→ **SUPPLIED RECORDS**:

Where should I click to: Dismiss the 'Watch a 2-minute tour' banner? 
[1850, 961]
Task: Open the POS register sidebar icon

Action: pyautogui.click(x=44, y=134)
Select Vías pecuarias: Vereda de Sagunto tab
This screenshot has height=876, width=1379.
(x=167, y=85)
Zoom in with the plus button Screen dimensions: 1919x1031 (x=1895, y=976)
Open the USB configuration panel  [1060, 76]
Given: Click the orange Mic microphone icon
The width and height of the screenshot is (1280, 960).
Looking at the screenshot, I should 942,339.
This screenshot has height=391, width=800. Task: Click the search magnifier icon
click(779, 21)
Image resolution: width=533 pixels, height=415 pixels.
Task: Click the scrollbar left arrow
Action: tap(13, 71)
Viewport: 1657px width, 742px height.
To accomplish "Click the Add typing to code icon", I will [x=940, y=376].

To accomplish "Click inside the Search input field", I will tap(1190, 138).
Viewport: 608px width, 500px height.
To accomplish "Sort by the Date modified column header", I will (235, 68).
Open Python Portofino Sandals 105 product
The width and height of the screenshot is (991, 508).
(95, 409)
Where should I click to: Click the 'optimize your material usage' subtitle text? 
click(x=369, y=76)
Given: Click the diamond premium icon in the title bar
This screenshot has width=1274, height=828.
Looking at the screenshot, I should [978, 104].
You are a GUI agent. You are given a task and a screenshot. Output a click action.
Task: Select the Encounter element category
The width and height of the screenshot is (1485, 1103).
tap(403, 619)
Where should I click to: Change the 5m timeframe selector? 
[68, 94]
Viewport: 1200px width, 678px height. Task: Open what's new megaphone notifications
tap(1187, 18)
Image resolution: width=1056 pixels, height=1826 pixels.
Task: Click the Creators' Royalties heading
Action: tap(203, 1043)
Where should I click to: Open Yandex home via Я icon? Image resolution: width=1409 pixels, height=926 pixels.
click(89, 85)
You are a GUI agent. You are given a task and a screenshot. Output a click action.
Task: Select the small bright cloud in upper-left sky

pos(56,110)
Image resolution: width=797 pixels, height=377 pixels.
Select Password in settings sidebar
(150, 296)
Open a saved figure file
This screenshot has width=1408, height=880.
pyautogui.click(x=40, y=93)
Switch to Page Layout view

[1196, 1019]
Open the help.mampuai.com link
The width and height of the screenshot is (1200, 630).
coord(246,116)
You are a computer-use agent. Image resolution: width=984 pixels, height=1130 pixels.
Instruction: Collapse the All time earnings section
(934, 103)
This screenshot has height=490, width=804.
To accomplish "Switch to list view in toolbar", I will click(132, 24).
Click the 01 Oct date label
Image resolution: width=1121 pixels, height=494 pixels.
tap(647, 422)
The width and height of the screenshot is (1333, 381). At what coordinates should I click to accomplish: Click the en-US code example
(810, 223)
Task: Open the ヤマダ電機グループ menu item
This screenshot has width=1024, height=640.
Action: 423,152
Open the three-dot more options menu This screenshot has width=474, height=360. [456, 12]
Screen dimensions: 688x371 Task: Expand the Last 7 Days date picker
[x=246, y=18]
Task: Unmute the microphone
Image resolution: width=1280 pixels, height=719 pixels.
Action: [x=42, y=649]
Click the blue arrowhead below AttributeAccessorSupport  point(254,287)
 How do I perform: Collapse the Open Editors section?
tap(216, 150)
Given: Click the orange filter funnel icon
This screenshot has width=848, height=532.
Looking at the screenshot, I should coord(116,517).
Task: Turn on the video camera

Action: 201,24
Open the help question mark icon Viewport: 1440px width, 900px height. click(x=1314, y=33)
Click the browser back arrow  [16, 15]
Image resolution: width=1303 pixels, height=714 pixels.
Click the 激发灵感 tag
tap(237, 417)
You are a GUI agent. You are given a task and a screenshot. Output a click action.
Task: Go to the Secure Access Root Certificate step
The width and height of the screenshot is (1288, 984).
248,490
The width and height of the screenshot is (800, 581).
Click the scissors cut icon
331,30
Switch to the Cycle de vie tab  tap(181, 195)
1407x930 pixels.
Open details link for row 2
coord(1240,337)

→ **AIM OF THE EXERCISE**: Would you reproduce every record above exactly as it appears?

→ **SOLUTION FOR THIS TASK**:
Where should I click to: Dismiss the 'Watch a 2-minute tour' banner? 
[1850, 961]
Task: Open the POS register sidebar icon

Action: pyautogui.click(x=44, y=134)
Select Vías pecuarias: Vereda de Sagunto tab
This screenshot has height=876, width=1379.
(x=167, y=85)
Zoom in with the plus button Screen dimensions: 1919x1031 (x=1895, y=976)
Open the USB configuration panel  [1060, 76]
Given: Click the orange Mic microphone icon
The width and height of the screenshot is (1280, 960).
Looking at the screenshot, I should 942,339.
This screenshot has height=391, width=800. Task: Click the search magnifier icon
click(779, 21)
Image resolution: width=533 pixels, height=415 pixels.
Task: Click the scrollbar left arrow
Action: tap(13, 71)
Viewport: 1657px width, 742px height.
To accomplish "Click the Add typing to code icon", I will [x=940, y=376].

To accomplish "Click inside the Search input field", I will tap(1190, 138).
Viewport: 608px width, 500px height.
To accomplish "Sort by the Date modified column header", I will (235, 68).
Open Python Portofino Sandals 105 product
The width and height of the screenshot is (991, 508).
(95, 409)
Where should I click to: Click the 'optimize your material usage' subtitle text? 
click(x=369, y=76)
Given: Click the diamond premium icon in the title bar
This screenshot has width=1274, height=828.
Looking at the screenshot, I should [978, 104].
You are a GUI agent. You are given a task and a screenshot. Output a click action.
Task: Select the Encounter element category
The width and height of the screenshot is (1485, 1103).
tap(403, 619)
Where should I click to: Change the 5m timeframe selector? 
[68, 94]
Viewport: 1200px width, 678px height. Task: Open what's new megaphone notifications
tap(1187, 18)
Image resolution: width=1056 pixels, height=1826 pixels.
Task: Click the Creators' Royalties heading
Action: tap(203, 1043)
Where should I click to: Open Yandex home via Я icon? Image resolution: width=1409 pixels, height=926 pixels.
click(89, 85)
You are a GUI agent. You are given a task and a screenshot. Output a click action.
Task: Select the small bright cloud in upper-left sky

pos(56,110)
Image resolution: width=797 pixels, height=377 pixels.
Select Password in settings sidebar
(150, 296)
Open a saved figure file
This screenshot has width=1408, height=880.
pyautogui.click(x=40, y=93)
Switch to Page Layout view

[1196, 1019]
Open the help.mampuai.com link
The width and height of the screenshot is (1200, 630).
coord(246,116)
You are a computer-use agent. Image resolution: width=984 pixels, height=1130 pixels.
Instruction: Collapse the All time earnings section
(934, 103)
This screenshot has height=490, width=804.
To accomplish "Switch to list view in toolbar", I will click(132, 24).
Click the 01 Oct date label
Image resolution: width=1121 pixels, height=494 pixels.
tap(647, 422)
The width and height of the screenshot is (1333, 381). At what coordinates should I click to accomplish: Click the en-US code example
(810, 223)
Task: Open the ヤマダ電機グループ menu item
This screenshot has width=1024, height=640.
Action: 423,152
Open the three-dot more options menu This screenshot has width=474, height=360. [456, 12]
Screen dimensions: 688x371 Task: Expand the Last 7 Days date picker
[x=246, y=18]
Task: Unmute the microphone
Image resolution: width=1280 pixels, height=719 pixels.
Action: [x=42, y=649]
Click the blue arrowhead below AttributeAccessorSupport  point(254,287)
 How do I perform: Collapse the Open Editors section?
tap(216, 150)
Given: Click the orange filter funnel icon
This screenshot has width=848, height=532.
Looking at the screenshot, I should coord(116,517).
Task: Turn on the video camera

Action: 201,24
Open the help question mark icon Viewport: 1440px width, 900px height. click(x=1314, y=33)
Click the browser back arrow  [16, 15]
Image resolution: width=1303 pixels, height=714 pixels.
Click the 激发灵感 tag
tap(237, 417)
You are a GUI agent. You are given a task and a screenshot. Output a click action.
Task: Go to the Secure Access Root Certificate step
The width and height of the screenshot is (1288, 984).
248,490
The width and height of the screenshot is (800, 581).
Click the scissors cut icon
331,30
Switch to the Cycle de vie tab  tap(181, 195)
1407x930 pixels.
Open details link for row 2
coord(1240,337)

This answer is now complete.